While there are good reasons to deploy this form of construct, I think it is also important to recognize the impact of doing so. Why? Because otherwise we may incorporate it into our standard modeling pattern and make the exception a rule. And it would be odd and potentially risky to use an exception structure by default. But this is easy to fall into. Data vault means we have to think differently. So we can say that vaulting is unconventional and in the same way unvaulting is conventional (it is how we are accustomed to doing things).

How much does this matter? That depends on your specific situation. But it could have a big impact on your EDW. If you are vaulting for agility, for a lower TCO, for easy incremental builds, for ease in absorbing changes (new attributes, sources, rules, etc.) then what is the cost of unvaulting?

Unvaulting is the opposite of vaulting. Let me explain. With data vault we breakout the component parts of a core business concept into their own constructs. Whereas a 3NF Entity keeps together the business key, the context attributes, and the relationships (M:1 relationships) in a single table construct, the data vault modeling representation of the same concept includes separate table constructs for each component part.


Vaulting and Unvaulting

There would be a Hub (business key), Satellites (context attribute) and Links (relationships) all working together to represent the same concept. Breaking the concept into component parts is the process of vaulting. See the above diagram. Now if we take the component parts and put them back together into a single table construct, then we are in effect “unvaulting” that concept. Hence a transactional link is more of an unvaulted construct.

To answer whether this is good or bad is not possible without looking at each unique situation. It could be great and it could be not so great. The only thing we can do here is to help understand why this is an exception and also to make ourselves aware of the impact of what we are doing. Now to understand the impact of unvaulting, one of the first questions might be to ask why we were vaulting in the first place.

We vault to absorb changes without impacting the architecture.
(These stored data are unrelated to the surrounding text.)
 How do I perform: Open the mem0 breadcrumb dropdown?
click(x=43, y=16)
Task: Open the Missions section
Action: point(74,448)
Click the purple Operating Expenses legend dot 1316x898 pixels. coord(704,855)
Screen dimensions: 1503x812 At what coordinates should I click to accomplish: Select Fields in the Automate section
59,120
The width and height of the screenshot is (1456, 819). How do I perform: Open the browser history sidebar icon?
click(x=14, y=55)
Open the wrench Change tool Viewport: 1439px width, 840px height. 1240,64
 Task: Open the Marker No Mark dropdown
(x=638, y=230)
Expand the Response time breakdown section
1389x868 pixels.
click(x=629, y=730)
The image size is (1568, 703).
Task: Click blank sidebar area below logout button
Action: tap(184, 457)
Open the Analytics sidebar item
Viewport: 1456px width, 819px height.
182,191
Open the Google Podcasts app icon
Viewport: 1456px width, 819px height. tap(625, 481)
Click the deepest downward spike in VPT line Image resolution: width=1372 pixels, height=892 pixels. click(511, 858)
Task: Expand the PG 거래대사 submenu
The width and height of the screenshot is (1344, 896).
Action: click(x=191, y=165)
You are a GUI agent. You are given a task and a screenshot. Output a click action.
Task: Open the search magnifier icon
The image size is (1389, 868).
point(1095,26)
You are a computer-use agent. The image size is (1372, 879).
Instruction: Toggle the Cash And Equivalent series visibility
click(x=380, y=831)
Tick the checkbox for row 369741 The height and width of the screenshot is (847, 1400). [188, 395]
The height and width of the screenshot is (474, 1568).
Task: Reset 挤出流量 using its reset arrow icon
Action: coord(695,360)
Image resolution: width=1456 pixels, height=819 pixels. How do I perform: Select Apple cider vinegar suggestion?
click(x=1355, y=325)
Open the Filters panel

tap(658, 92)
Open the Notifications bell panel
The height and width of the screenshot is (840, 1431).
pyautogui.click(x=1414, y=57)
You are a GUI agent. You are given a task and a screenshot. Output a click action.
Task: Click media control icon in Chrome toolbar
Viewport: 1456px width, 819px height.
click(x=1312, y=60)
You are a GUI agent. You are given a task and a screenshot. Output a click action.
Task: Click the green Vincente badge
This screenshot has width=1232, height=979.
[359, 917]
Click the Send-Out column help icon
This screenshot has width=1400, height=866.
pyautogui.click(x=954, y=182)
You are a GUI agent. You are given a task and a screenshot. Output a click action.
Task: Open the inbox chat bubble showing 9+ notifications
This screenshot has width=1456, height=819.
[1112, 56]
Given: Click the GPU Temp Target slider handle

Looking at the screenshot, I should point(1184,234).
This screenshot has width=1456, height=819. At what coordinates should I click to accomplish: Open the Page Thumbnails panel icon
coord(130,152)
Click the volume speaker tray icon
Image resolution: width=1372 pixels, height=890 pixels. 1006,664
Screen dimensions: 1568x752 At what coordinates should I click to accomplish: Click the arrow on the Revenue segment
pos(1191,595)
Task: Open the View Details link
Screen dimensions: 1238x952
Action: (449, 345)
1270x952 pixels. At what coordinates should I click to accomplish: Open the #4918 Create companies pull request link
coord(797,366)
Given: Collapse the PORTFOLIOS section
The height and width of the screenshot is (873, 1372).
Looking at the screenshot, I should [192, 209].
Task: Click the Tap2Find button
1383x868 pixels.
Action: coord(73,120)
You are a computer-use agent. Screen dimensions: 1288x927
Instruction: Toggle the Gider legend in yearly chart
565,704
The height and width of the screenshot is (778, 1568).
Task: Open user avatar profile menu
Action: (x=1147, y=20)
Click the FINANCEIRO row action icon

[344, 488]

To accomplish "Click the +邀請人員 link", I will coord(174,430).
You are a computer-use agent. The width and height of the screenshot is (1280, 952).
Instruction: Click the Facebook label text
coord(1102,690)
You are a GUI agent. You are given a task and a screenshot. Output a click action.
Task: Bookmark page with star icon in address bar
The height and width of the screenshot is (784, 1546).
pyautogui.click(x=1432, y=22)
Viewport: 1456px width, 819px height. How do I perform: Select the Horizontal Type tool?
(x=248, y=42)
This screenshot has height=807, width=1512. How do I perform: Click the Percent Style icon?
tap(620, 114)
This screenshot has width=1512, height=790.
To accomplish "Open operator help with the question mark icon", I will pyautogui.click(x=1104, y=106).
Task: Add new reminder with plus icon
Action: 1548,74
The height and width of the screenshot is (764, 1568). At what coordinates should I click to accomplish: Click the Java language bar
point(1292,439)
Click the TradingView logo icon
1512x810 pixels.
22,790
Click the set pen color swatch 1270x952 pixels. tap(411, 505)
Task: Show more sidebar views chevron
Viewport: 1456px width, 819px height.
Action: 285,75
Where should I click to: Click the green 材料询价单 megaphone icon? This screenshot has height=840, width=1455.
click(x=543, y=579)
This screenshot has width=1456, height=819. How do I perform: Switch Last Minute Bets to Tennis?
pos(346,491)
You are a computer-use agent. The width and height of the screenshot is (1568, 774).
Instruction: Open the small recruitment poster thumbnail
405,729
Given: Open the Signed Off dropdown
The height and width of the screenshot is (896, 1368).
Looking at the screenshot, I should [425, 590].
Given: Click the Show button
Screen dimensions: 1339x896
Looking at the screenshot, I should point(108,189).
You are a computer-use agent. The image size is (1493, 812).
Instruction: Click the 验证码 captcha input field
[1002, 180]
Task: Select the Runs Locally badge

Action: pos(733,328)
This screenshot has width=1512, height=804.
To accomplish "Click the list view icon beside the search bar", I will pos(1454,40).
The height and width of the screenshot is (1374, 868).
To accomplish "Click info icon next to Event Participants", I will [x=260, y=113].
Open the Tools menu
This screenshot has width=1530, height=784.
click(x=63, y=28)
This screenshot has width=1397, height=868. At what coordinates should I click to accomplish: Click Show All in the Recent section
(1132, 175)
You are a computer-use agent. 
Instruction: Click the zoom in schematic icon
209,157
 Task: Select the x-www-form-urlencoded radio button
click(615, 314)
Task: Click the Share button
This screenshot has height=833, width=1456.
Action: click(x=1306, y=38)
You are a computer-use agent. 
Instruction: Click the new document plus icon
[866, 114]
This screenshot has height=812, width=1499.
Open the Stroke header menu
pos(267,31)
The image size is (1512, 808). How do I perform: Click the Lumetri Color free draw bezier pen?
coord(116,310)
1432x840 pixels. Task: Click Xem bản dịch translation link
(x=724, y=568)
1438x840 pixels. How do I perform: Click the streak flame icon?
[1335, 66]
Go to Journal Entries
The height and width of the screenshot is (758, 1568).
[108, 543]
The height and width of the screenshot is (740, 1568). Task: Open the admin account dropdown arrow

So, will the attributes defining a transaction be subject to change in the future?

With vaulting we track slowly changing dimensional attributes easily. So, will the data feeding your transactional link be subject to change? Can any of the context of the transaction be updated by subsequent feeds?

Relationships are split out so can be added or changed easily. So, will the foreign keys making up your transactional link be subject to change in the future?

Well if none of these are an issue, then it could very well be that a transactional link exception structure is the best choice for this case. But there is one more question. Is the volume or burst rate a problem that cannot be solved in any other way? Because if it can, then maybe it makes sense to stay closer to your design pattern.

In any event, there is no form of judgment here on the use of transactional links. Merely information to help us categorize them and to help us make informed decisions concerning our modeling patterns.